Oh my god, it was so crazy. That’s the point where you’re like, oh shit. Like, I don’t know if this is where I want to be. To have a reporter ask the president of the United States, have you seen these videos from Sarah Cooper? Just to even say my name and my name was in his head for a second, maybe. It was one of those moments where I was just like, maybe I’ve gone too far. But then it completely blew over, no one ever talked about it again, and it just made me realize like, yeah, he’s seen them and he hates them a lot. He hates them so much that he can’t even rip them apart. That’s how much he hates them.
Because they expose him in a way that none of the other comedy about him really does. Except for maybe Anthony Atamanuik, whose impression is pretty brutal too.
Oh, he hated him too. But yeah, I mean I’m not fooling myself, but I do feel like they cut him a little bit deeper just because it was his own voice. And I took away the thing that gave him all his power, which was the visual. I actually read an interview where he says he watches his interviews with the sound off, because he’s very interested in how things look. And so his hand movements are very precise. Everything is in its place. And so for me to take that away and put me on top of that, I feel like it was probably very disconcerting for him. But I will also say people were saying that I was the reason that he wanted to get rid of TikTok. I don’t think I was the reason. I think it was the kids.
Yeah, the kids who got all of the tickets to the Tulsa rally and then didn’t show up.
I think that hurt him much deeper than my videos. So I feel like he has so much going on. For me to be at the top of his mind and want to destroy me, I just feel like I’m No. 8,562 on the list of things that he needs to take care of in his life. So I feel good about that.

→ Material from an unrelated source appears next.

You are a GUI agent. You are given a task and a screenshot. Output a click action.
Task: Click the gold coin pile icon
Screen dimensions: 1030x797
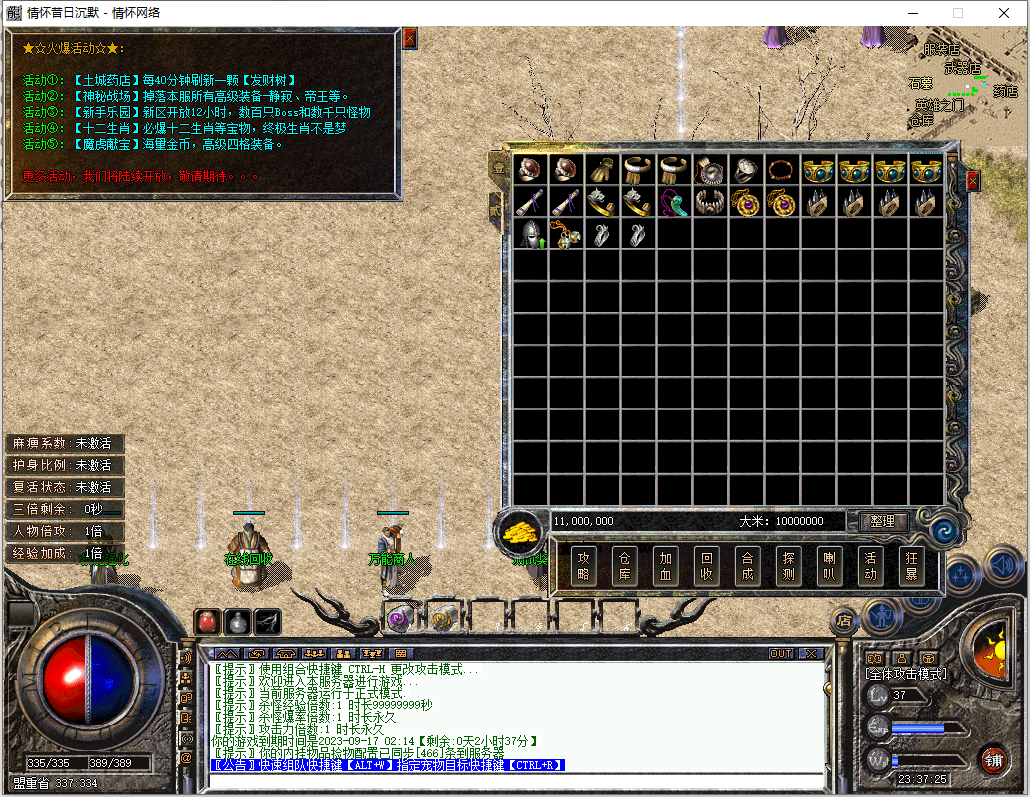tap(519, 531)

Do you feel like you're done with it for good now? Are you done lip-syncing Trump?
Yeah, I mean, I talked to a friend about when I should stop doing it. And I was like, well, I should stop doing [it] when people don’t want it anymore. And then I was like, no, I should stop doing it before people stop wanting it. You don’t want to keep doing it until people are like, please stop. And I still have people who are like, please do the Georgia phone call. But I didn’t. And I’m glad, because this is what happens with Trump. That was crazy. But what happened three days later at the Capitol was even crazier. We need to put this aside and I’m very happy to move on from it. And as fun as it was and as much as there probably will be a moment in the future where I’m listening to him and I’m mouthing the words and thinking to myself, this would be a good video, I’m not—I’m probably not—going to do it.